## Work request
Each entry must be restated exactly as it appears.

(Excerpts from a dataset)
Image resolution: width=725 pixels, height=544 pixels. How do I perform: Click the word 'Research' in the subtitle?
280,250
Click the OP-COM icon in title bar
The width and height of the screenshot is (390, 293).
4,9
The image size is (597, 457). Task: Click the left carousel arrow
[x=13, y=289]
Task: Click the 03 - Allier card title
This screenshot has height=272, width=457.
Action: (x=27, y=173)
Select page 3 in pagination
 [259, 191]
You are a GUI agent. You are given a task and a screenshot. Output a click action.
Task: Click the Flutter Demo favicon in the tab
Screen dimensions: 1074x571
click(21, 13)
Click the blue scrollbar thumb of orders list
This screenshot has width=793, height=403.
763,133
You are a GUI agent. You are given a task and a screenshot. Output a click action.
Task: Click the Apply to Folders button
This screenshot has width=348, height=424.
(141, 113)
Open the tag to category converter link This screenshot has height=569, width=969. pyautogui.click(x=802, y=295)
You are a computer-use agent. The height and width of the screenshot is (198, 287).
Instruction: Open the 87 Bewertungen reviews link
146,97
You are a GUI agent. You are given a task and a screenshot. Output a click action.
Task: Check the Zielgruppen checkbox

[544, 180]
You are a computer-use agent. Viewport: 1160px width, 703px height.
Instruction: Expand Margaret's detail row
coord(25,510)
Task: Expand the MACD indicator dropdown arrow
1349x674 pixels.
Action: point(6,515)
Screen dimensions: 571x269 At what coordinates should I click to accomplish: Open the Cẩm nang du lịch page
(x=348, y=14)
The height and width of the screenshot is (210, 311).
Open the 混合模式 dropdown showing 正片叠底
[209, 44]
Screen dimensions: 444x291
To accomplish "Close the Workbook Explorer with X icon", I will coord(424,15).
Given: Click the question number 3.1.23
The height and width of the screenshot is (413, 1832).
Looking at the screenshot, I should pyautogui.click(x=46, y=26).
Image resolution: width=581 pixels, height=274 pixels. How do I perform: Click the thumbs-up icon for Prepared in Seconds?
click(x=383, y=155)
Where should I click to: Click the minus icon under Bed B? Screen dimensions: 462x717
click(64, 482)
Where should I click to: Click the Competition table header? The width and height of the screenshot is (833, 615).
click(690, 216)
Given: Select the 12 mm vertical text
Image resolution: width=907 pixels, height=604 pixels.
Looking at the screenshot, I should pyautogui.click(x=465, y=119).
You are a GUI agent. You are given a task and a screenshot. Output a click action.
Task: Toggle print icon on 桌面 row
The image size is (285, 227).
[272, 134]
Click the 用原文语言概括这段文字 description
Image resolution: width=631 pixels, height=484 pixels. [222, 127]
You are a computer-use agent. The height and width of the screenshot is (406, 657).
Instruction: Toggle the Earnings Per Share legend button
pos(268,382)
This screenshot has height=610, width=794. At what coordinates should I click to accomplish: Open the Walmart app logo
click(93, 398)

## Task answer
Image resolution: width=725 pixels, height=544 pixels. How do I perform: Click the word 'Research' in the subtitle?
280,250
Click the OP-COM icon in title bar
The width and height of the screenshot is (390, 293).
4,9
The image size is (597, 457). Task: Click the left carousel arrow
[x=13, y=289]
Task: Click the 03 - Allier card title
This screenshot has height=272, width=457.
Action: (x=27, y=173)
Select page 3 in pagination
 [259, 191]
You are a GUI agent. You are given a task and a screenshot. Output a click action.
Task: Click the Flutter Demo favicon in the tab
Screen dimensions: 1074x571
click(21, 13)
Click the blue scrollbar thumb of orders list
This screenshot has width=793, height=403.
763,133
You are a GUI agent. You are given a task and a screenshot. Output a click action.
Task: Click the Apply to Folders button
This screenshot has width=348, height=424.
(141, 113)
Open the tag to category converter link This screenshot has height=569, width=969. pyautogui.click(x=802, y=295)
You are a computer-use agent. The height and width of the screenshot is (198, 287).
Instruction: Open the 87 Bewertungen reviews link
146,97
You are a GUI agent. You are given a task and a screenshot. Output a click action.
Task: Check the Zielgruppen checkbox

[544, 180]
You are a computer-use agent. Viewport: 1160px width, 703px height.
Instruction: Expand Margaret's detail row
coord(25,510)
Task: Expand the MACD indicator dropdown arrow
1349x674 pixels.
Action: point(6,515)
Screen dimensions: 571x269 At what coordinates should I click to accomplish: Open the Cẩm nang du lịch page
(x=348, y=14)
The height and width of the screenshot is (210, 311).
Open the 混合模式 dropdown showing 正片叠底
[209, 44]
Screen dimensions: 444x291
To accomplish "Close the Workbook Explorer with X icon", I will coord(424,15).
Given: Click the question number 3.1.23
The height and width of the screenshot is (413, 1832).
Looking at the screenshot, I should pyautogui.click(x=46, y=26).
Image resolution: width=581 pixels, height=274 pixels. How do I perform: Click the thumbs-up icon for Prepared in Seconds?
click(x=383, y=155)
Where should I click to: Click the minus icon under Bed B? Screen dimensions: 462x717
click(64, 482)
Where should I click to: Click the Competition table header? The width and height of the screenshot is (833, 615).
click(690, 216)
Given: Select the 12 mm vertical text
Image resolution: width=907 pixels, height=604 pixels.
Looking at the screenshot, I should pyautogui.click(x=465, y=119).
You are a GUI agent. You are given a task and a screenshot. Output a click action.
Task: Toggle print icon on 桌面 row
The image size is (285, 227).
[272, 134]
Click the 用原文语言概括这段文字 description
Image resolution: width=631 pixels, height=484 pixels. [222, 127]
You are a computer-use agent. The height and width of the screenshot is (406, 657).
Instruction: Toggle the Earnings Per Share legend button
pos(268,382)
This screenshot has height=610, width=794. At what coordinates should I click to accomplish: Open the Walmart app logo
click(93, 398)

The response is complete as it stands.